Texas personal injury victims must understand and follow the state’s statute of limitations to ensure that their claims are addressed. The statute of limitations provides plaintiffs with a strict time period within which they can bring their lawsuits. This mechanism serves to protect defendants by encouraging plaintiffs to diligently and expeditiously pursue their claims. The statute of limitations also increases the overall reliability of evidence, by limiting the amount of time witnesses have to recount their experiences and preserving fragile physical evidence.
In most cases, the statute of limitations begins when the incident giving rise to the lawsuit occurs. A claim does not have to be heard by that time, but rather, plaintiffs must file their cases within that time. Generally, under Texas law, assault and battery, false imprisonment, legal malpractice, medical malpractice, personal injury, property damage, product liability, trespass, and wrongful death claims must be filed within two years of the incident. The plaintiffs must file contract and fraud claims within four years and slander and libel claims within one year. However, each of these statutes of limitations has exceptions and nuances that may apply on a case-by-case basis.

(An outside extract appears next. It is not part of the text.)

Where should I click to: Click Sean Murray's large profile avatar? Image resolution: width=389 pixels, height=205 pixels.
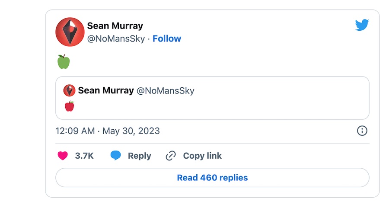pyautogui.click(x=70, y=32)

There are two crucial exceptions to the Texas personal injury statute of limitations; the discovery rule, and tolling. Plaintiffs may be able to assert the discovery rule when their injuries cannot be linked to a specific date. For example, when a person suffers injuries as a result of toxic chemical exposure at their workplace, they may not be able to pinpoint the exact time of exposure. In these situations, the signs and symptoms associated with the incident may occur slowly, making it impossible for a plaintiff to know that they were injured within the statute of limitations. In these cases, the statute of limitations may not begin to run until the plaintiff becomes aware of their condition, or reasonably should have become aware of it. The tolling exception allows plaintiffs to extend the time period under specific situations. Some common examples of tolling occur when a prospective plaintiff is incompetent or during the time that they were a minor.